> Work to be completed
Repeat precisely the span of lines below that opens with the line containing "You are a computer-use agent. The image" and closes with the line containing "This screenshot has height=642, width=1141.", both included.

(Collected data)
________________________________________

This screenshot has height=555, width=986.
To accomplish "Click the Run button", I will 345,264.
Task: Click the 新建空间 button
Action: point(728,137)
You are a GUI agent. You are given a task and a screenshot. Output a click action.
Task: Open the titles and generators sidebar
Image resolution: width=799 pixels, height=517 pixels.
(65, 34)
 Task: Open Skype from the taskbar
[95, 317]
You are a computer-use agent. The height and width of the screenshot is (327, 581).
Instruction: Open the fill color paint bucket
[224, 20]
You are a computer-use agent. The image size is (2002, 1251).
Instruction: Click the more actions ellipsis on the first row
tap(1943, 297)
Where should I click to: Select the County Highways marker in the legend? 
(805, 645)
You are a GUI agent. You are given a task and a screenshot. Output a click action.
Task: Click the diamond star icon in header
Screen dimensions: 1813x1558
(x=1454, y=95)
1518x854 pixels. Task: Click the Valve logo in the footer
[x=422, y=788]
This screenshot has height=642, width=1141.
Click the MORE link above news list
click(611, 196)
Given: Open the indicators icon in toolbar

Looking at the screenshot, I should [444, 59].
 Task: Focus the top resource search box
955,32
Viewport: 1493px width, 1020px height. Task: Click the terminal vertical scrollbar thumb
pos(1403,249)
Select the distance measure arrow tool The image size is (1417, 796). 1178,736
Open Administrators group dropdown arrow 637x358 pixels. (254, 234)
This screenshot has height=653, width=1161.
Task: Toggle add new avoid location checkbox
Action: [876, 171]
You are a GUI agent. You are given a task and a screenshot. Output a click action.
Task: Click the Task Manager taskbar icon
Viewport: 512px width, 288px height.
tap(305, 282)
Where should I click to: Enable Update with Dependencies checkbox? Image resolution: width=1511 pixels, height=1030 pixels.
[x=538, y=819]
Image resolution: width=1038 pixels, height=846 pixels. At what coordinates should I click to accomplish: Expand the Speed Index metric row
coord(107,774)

________________________________________

> Exercise solution
You are a computer-use agent. The image size is (2002, 1251).
Instruction: Click the more actions ellipsis on the first row
tap(1943, 297)
Where should I click to: Select the County Highways marker in the legend? 
(805, 645)
You are a GUI agent. You are given a task and a screenshot. Output a click action.
Task: Click the diamond star icon in header
Screen dimensions: 1813x1558
(x=1454, y=95)
1518x854 pixels. Task: Click the Valve logo in the footer
[x=422, y=788]
This screenshot has height=642, width=1141.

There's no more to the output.